ADPH: Auburn was given permission to administer vaccine to additional groups



The Alabama Department of Public has released an additional statement concerning the Auburn situation.

According to assistant state health officer Dr. Karen Landers, certain communities, Auburn included, have been given a go-ahead to give COVID-19 vaccine to additional groups depending on the uptake. This is contrary to a previous statement given to WDHN by the ADPH that the Infectious Diseases and Outbreaks Division was going to contact Auburn for not following the plan.

The Alabama Department of Public Health (ADPH) provides guidance through the Vaccine Allocation Plan based upon information from the Advisory Committee on Immunization Practices.  Some plans may be adjusted, and some communities may be ahead of others, depending on vaccine uptake.  During the vaccine roll out process, ADPH has provided guidance to Auburn, as well as other entities, to clarify the Allocation Plan and ensure that community outreach has been adequate for current risk groups prior to entities moving to additional subsets of eligible groups.

Karen Landers

Across Alabama, only 302,269 vaccines have been administered out of the 670,000 Alabamians that are eligible under Phase 1a and 1b.


MONTGOMERY, Ala. (WDHN) — The Alabama Department of Public Health is looking into premature vaccinations being done at Auburn University.

According to Auburn University, it is now operating under Phase 1c and is administering vaccines to people who need to be on campus for work, high-risk adults, those 65 and older, and certain students involved in remote or off-campus clinical settings, including internships and practicums that involve direct human contact.

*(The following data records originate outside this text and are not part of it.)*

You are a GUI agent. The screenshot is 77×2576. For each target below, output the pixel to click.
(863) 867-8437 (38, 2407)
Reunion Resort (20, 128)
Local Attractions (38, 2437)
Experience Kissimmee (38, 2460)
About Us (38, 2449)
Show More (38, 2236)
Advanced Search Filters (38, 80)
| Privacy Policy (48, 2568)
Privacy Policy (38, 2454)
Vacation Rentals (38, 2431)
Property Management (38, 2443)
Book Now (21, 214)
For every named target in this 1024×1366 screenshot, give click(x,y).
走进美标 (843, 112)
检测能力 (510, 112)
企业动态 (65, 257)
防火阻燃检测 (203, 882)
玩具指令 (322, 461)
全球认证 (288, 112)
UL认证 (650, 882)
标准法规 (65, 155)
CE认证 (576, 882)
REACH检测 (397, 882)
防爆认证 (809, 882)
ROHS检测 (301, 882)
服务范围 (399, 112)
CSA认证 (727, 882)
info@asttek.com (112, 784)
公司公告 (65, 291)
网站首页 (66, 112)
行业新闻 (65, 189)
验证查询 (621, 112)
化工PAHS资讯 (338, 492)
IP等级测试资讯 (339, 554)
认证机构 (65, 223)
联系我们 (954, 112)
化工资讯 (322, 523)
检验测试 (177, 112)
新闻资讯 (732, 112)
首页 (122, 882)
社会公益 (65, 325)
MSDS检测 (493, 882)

However, the rest of the state is still under Phase 1b, limiting vaccines to those 75 and older, healthcare works, nursing home residents, and first responders. In numerous statements, the ADPH has said that there is simply not enough vaccine for those who are actually eligible.

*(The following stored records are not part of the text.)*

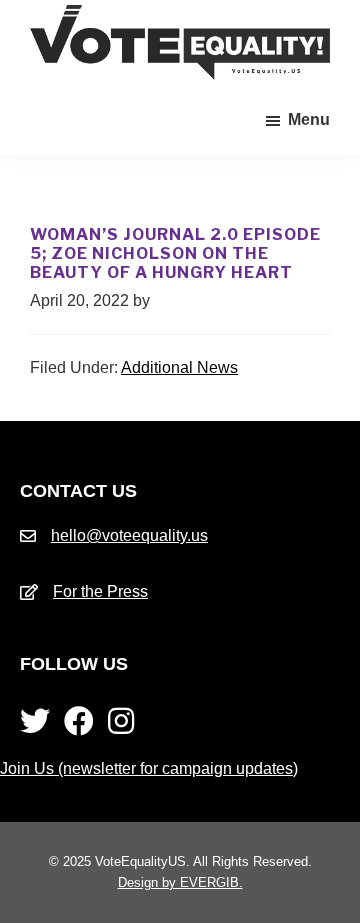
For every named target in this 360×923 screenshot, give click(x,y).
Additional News (179, 367)
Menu (309, 119)
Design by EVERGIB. (180, 882)
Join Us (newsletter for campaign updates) (149, 768)
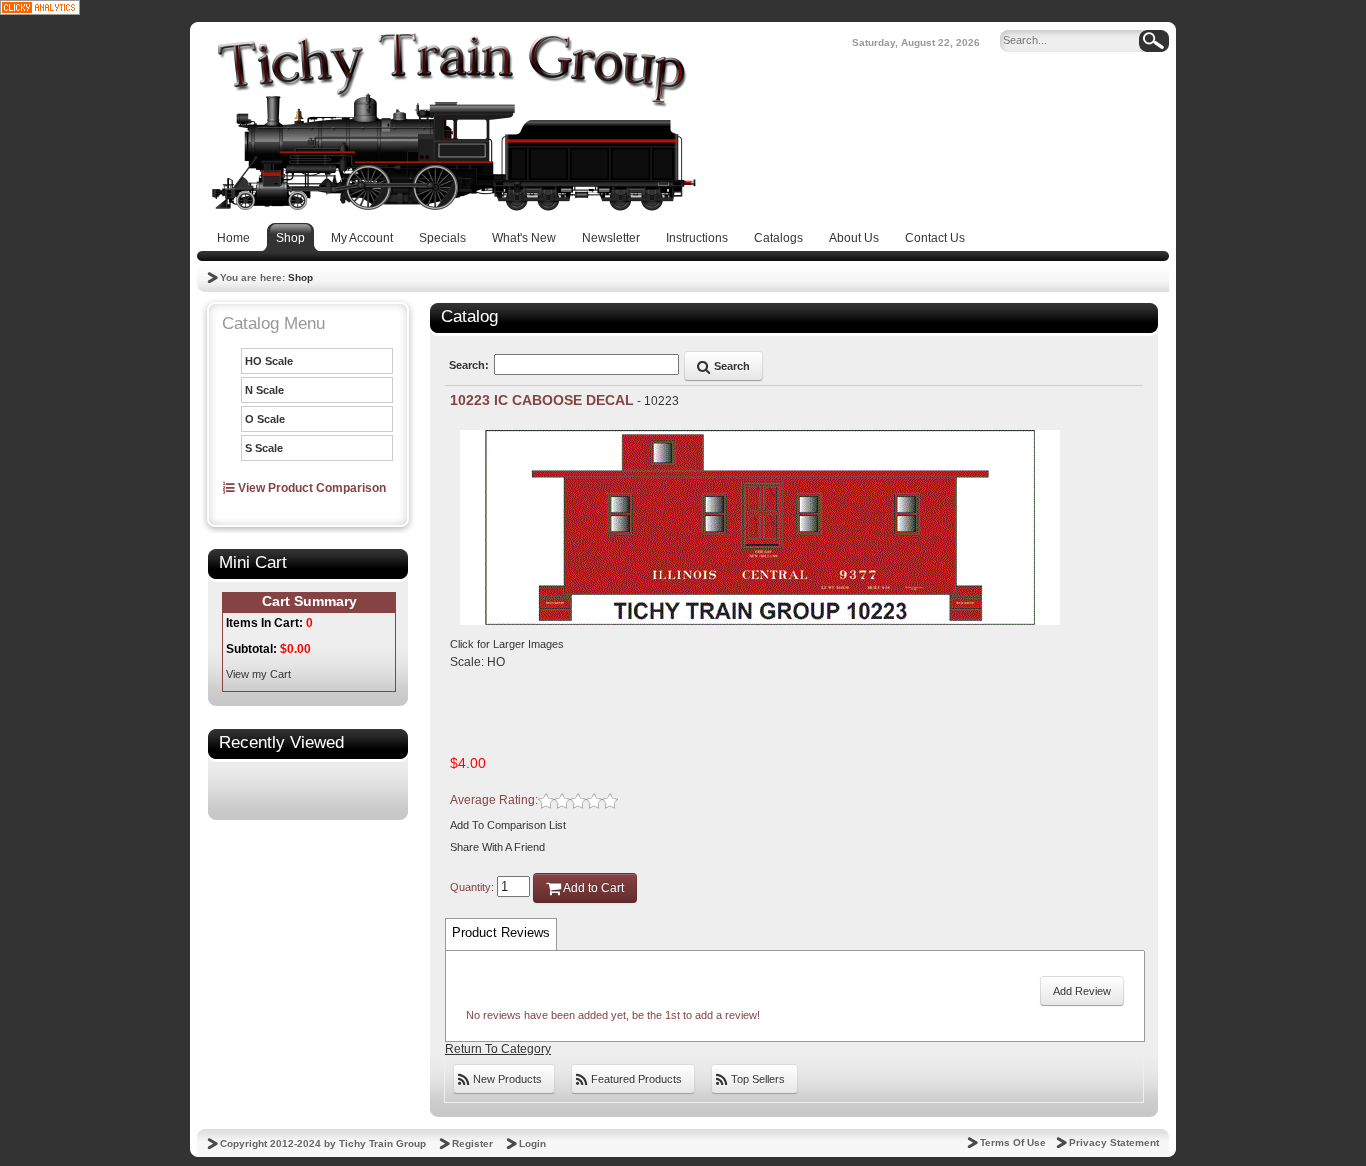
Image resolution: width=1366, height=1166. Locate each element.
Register (472, 1143)
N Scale (264, 390)
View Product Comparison (310, 488)
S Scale (264, 448)
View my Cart (258, 674)
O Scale (265, 419)
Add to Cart (592, 888)
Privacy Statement (1114, 1142)
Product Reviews (501, 932)
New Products (506, 1079)
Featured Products (635, 1079)
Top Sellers (756, 1079)
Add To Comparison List (508, 825)
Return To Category (498, 1049)
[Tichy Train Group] (453, 122)
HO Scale (269, 361)
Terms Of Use (1013, 1142)
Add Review (1082, 991)
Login (532, 1143)
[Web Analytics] (40, 7)
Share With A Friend (497, 847)
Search (730, 366)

“Vaccine supply is limited and does not meet demand at this time for the current numbers of persons identified as healthcare workers, first responders, fire, police, and persons 75 and above,” the ADPH said in a statement Wednesday.

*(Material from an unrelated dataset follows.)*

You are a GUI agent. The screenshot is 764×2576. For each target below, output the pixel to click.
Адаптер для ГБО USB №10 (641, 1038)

Meanwhile, according to a report by the Tropolitan, Auburn University and the University of Alabama have gotten 7,000 and 3,500 doses of COVID-19 vaccine respectively while other schools have to wait. In Troy’s case, the Tropolitan reports that the university will get their vaccines in April.

As of Tuesday, Auburn reported on its website that 4695 of its doses were already administered.

In response to the situation, Ryan Easterling, director of Health Media & Communications for the ADPH, told WDHN “the only factor there is when entities placed their applications and received approval as an ImmPRINT provider for COVID-19 vaccine,” not a preference of one location over another.  

Easterling did say the Infectious Diseases and Outbreaks Division will contact Auburn about not following the state plan.